Site Slowness
Incident Report for DrChrono
Postmortem

Site Slowness

Summary

The platform experienced a spike in slowness on 07/06/2021. There was one main contributing factor for the slowness throughout the day.

Timeline (EST, 24-hour clock)

Date/Time Activity
2021-07-06 11:42 The Support Team received notification of site slowness.
2021-07-06 11:47 DevOps tried to enable session affinity in CloudFlare.
2021-07-06 11:50-12:05 DevOps ramped up traffic to AWS from 0%-20%.
2021-07-06 12:05 Issue found with routing traffic to AWS.
2021-07-06 12:05 DevOps Team dropped AWS traffic to 0%.
2021-07-06 12:15 DevOps Team continued to find a solution.
2021-07-06 13:29 Hotfix solution is being prepared for routing traffic to AWS.
2021-07-06 13:37 Status Page updated to reflect investigating status for site slowness.
2021-07-06 14:24 Status Page updated to identified for site slowness.
2021-07-06 14:59 Hotfix solution continues to be worked on.
2021-07-06 16:24 DevOps implements hotfix solution.
2021-07-06 16:24 Status Page updated to resolved for site slowness.
2021-07-07 05:10 DevOps monitors traffic flow from into AWS.
2021-07-07 06:02 DevOps tested application functionality with switch to AWS.
2021-07-07 09:23 DevOps identifies increase in queue times. Identified increase in system workers would help resolve queue backup issues.
2021-07-07 11:20 DevOps increases system pool resources.
2021-07-07 12:41 Hotfix solution thoroughly tested and verified.

Contributing Factors

Various factors affected site slowness during this time:

  1. Flowing 20% traffic to AWS the Friday before holiday weekend.
  2. Splitting traffic between RackSpace and AWS.
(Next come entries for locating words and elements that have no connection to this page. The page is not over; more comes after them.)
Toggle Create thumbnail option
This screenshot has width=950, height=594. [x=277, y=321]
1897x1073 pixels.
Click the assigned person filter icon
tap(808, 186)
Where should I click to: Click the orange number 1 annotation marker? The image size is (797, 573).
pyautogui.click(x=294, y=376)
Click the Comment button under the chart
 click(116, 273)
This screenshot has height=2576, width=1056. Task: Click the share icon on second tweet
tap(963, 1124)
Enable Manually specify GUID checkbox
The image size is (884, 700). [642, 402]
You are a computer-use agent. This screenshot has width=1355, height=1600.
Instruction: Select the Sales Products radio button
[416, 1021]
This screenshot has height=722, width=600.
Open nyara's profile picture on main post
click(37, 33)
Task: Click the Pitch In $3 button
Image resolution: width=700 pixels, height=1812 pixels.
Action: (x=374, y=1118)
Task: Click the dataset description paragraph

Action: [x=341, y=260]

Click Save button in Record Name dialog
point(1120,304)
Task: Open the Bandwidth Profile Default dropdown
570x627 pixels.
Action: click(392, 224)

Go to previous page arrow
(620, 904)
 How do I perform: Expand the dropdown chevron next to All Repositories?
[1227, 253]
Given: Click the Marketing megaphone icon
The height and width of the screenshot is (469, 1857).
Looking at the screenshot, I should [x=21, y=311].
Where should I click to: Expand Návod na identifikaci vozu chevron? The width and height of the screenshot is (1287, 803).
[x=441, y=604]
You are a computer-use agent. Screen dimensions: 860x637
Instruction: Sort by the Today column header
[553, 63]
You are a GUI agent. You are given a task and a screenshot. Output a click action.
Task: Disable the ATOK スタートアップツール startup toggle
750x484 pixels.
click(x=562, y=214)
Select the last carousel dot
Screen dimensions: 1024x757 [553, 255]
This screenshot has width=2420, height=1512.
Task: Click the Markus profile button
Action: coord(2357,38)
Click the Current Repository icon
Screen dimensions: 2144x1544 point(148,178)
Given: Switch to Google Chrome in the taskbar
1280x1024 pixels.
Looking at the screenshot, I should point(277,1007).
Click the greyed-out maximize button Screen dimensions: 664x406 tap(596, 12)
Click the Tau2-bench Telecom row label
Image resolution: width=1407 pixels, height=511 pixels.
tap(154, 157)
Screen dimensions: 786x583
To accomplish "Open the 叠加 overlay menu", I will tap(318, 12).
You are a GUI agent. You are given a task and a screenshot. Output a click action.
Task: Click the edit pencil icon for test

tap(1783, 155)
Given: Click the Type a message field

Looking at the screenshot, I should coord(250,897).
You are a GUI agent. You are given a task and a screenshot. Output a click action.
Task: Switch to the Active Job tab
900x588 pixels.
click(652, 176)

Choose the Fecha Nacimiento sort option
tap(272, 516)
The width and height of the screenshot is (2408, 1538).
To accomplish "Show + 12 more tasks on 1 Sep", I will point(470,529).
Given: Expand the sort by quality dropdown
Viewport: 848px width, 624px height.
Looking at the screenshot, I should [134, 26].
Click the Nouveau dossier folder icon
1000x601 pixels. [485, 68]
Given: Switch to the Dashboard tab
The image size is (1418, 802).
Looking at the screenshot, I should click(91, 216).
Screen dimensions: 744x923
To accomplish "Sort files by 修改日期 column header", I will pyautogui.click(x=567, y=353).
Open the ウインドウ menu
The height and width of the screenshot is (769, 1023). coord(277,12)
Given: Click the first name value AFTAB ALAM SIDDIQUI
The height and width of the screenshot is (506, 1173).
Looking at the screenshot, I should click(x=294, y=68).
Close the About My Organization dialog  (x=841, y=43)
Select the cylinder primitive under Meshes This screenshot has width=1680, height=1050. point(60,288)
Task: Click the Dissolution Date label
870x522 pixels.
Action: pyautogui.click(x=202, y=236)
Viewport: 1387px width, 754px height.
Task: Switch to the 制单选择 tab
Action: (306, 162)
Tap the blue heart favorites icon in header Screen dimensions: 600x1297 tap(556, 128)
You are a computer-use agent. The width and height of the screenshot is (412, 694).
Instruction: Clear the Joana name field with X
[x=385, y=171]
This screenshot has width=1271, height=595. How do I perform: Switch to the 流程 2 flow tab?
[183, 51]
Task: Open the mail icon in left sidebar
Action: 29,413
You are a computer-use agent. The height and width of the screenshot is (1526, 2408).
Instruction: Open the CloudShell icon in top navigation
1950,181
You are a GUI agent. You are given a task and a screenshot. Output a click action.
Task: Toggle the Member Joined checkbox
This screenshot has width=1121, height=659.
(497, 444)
The major contributing factor was splitting the traffic flow between RackSpace and AWS.

Impact

This issue affected customers' ability to navigate and use the website, which affected the ability to modify appointments, use the site, etc.

Corrective Actions

Ensure all traffic is running through AWS with no more splitting of traffic between RackSpace and AWS. This solution will prevent a similar situation from happening again.

Posted Jul 12, 2021 - 13:04 PDT

Resolved
This incident has been resolved. Please let our Support team know if you are still experiencing any issues with system performance.
Posted Jul 06, 2021 - 13:24 PDT
Identified
We have identified the issue and our Engineers are currently working on a hotfix. We will post additional updates here as we have more information.
Posted Jul 06, 2021 - 11:24 PDT
Investigating
We are currently investigating reports of sitewide slowness and trouble saving data that appear to have begun at approximately 8:45 am PST. We will provide an update with additional information as soon as possible.
Posted Jul 06, 2021 - 10:37 PDT
This incident affected: drchrono.com, drchrono iPad EHR, and drchrono iPad Check-In Kiosk Application.